You find Ted Kacyznski chilling but think murdering most other humans is perfectly justified.... how truly bizarre. I never said it was justified but the ideas behind it seem compelling (albeit no violence though). http://www.chronicle.com/article/The-Unabombers-Pen-Pal/131892/#comments-anchor In terms of that though I still think it's the user and not the tool to blame. You came up with some bullshit explanation of some fictional group we needed to defend ourselves from who want to "cull" most people. When it was you repeating over and over how it's a viable policy to follow. The user and not the tool, what does that even mean? We're not separate from the culture that we're part of and we're still a part of nature. Everything we do is part of the natural process of evolution, if you choose to see people in the most negative terms possible that's on you not most people. When you take a mechanistic approach to people and deal with them in terms shorn completely of human feeling it's not surprising that you end up with extreme views. That's you and people like you, not most people. Ah I remember you, the overly emotional one
They ran out of food. They had to do something. They discovered that growing food was better than migrating for an unreliable supply. Survival of the fittest.

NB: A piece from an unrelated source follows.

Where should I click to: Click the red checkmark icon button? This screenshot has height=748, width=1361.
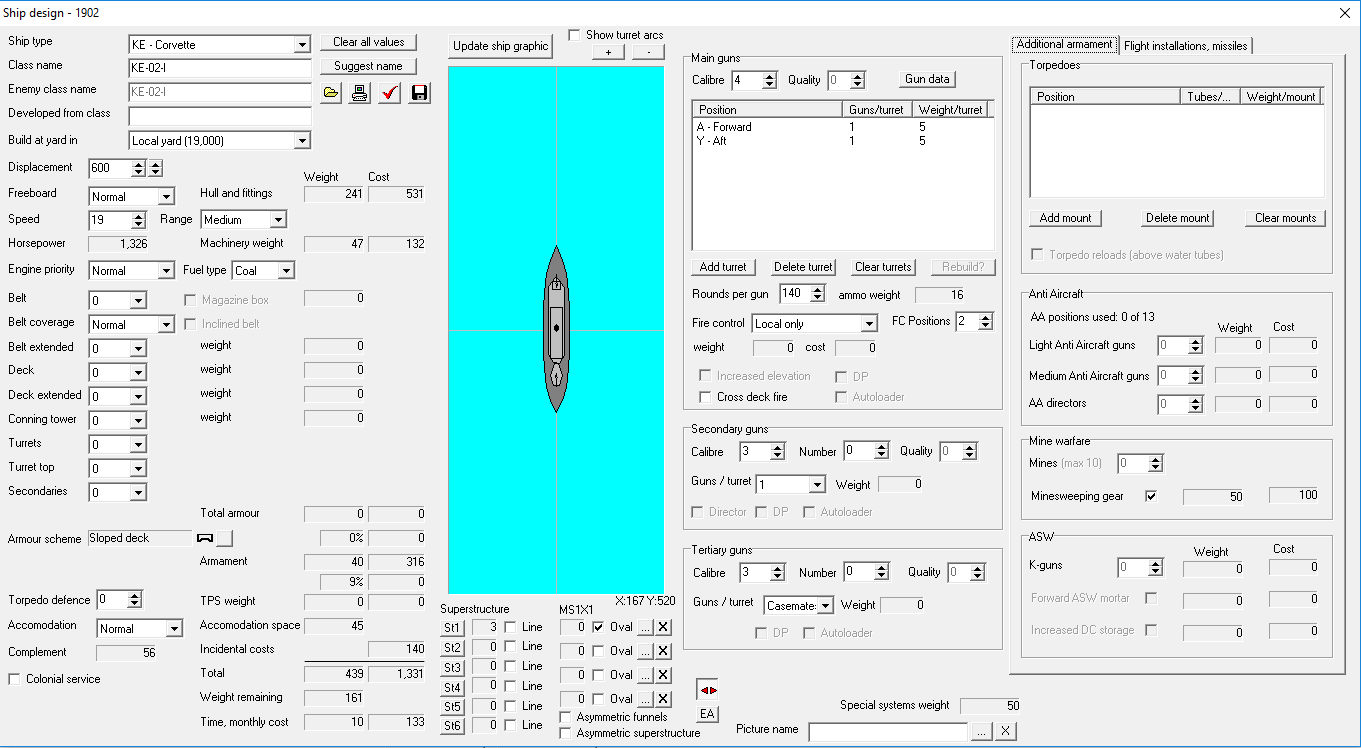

What about all the after effects The people who started farming and built the first civilizations had no way of knowing about the after effects. They were trying to build better lives, and they succeeded. The unintended consequences came much later. We are now living in those consequences and have the benefit of hindsight to see how much agriculture has hurt our ecosphere. Agriculture has also given us many advantages, but in the long term it may do more harm than good. The originals farmers could not possibly have foreseen all the consequences of their advanced technology, so they did the best they could with the available knowledge.
It's possible that agriculture began to provide alcohol not bread. http://www.dailymail.co.uk/sciencetech/article-2527074/Did-BEER-create-modern-society-Ancient-man-developed-agriculture-brew-alcohol-not-bake-bread-claims-scientist.html As for the development of agriculture being a "mistake" we somehow need to correct, it's what we do with it that is important. Plentiful food supply has allowed the creation of complex societies and the only reason that we have the science and ability to understand such complex issues is due to the development of agriculture. Remaining hunter-gatherers would be no guarantee of survival of the species either, in that state the human species almost went extinct about 75,000 years ago.

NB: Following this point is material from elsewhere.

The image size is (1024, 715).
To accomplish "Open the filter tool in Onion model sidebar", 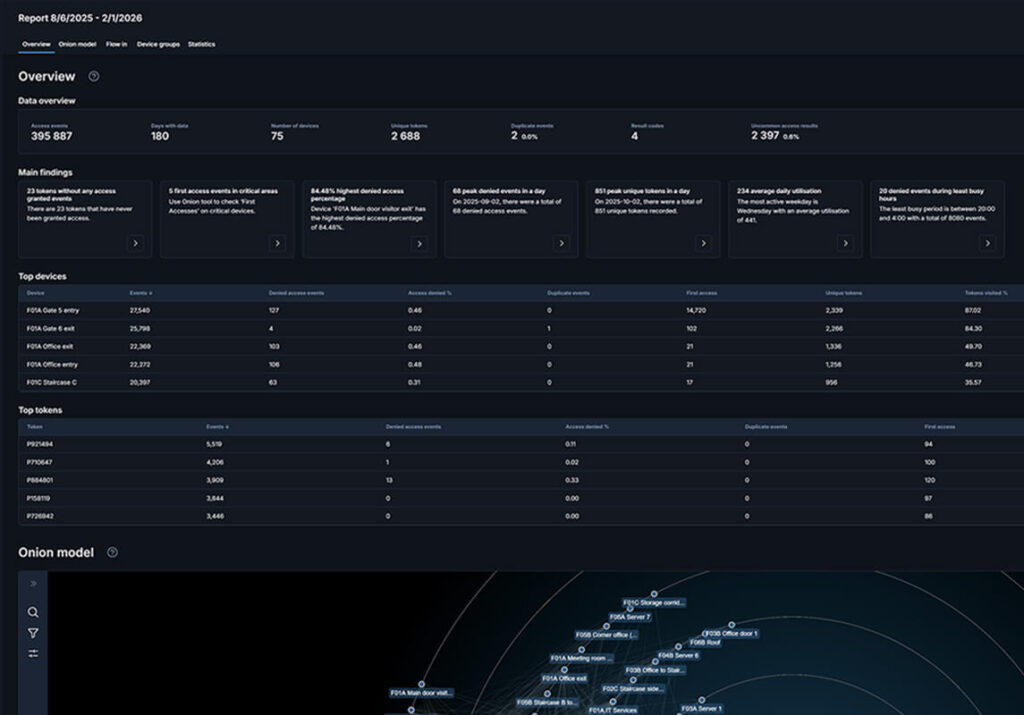I will [33, 633].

That's interesting, and it led to another story, http://nautil.us/issue/8/home/beer-domesticated-man
Beer Domesticated Man By Gloria Dawson, Dec 19, 2013 http://nautil.us/issue/8/home/beer-domesticated-man ... Today, the earliest chemical evidence of barley-based beer is at the Godin Tepe archaeological site near the Iran and Iraq border, and dates back to 3,500 B.C. But scientists believe that grain-based fermented drinks have a much longer history than that, and were used around the world. “It isn’t just wheat and barley in the Middle East," says McGovern. “It’s rice in China—rice wine was made from grain, similar to beer. It’s corn in the new world—Chicha is made from corn.
That got me to thinking about Gobekli Tepe, it has something to teach us about transition from hunter-gather to agriculture. There's a rather fascinating National Geo Special, much better than all the weird stuff being said about it. ...
Gobekli Tepe - National Geographic https://www.youtube.com/watch?v=IDXTmCwAETM
How is it worse? With some fairly simple principles, your food is now right out your back door. Instead of wandering around, hoping you'll find, you make it and store it. You overcome the drought and famine cycles.
http://discovermagazine.com/1987/may/02-the-worst-mistake-in-the-history-of-the-human-race Lengthy but also states that it led to gender roles, the rise of religion, social inequality, poorer nutrition and increased risk for diseases. It's kind of a bubble burst for me. I always thought farming was an improvement but I guess not. Makes me question progress. I've never said this to anyone, but you should read less.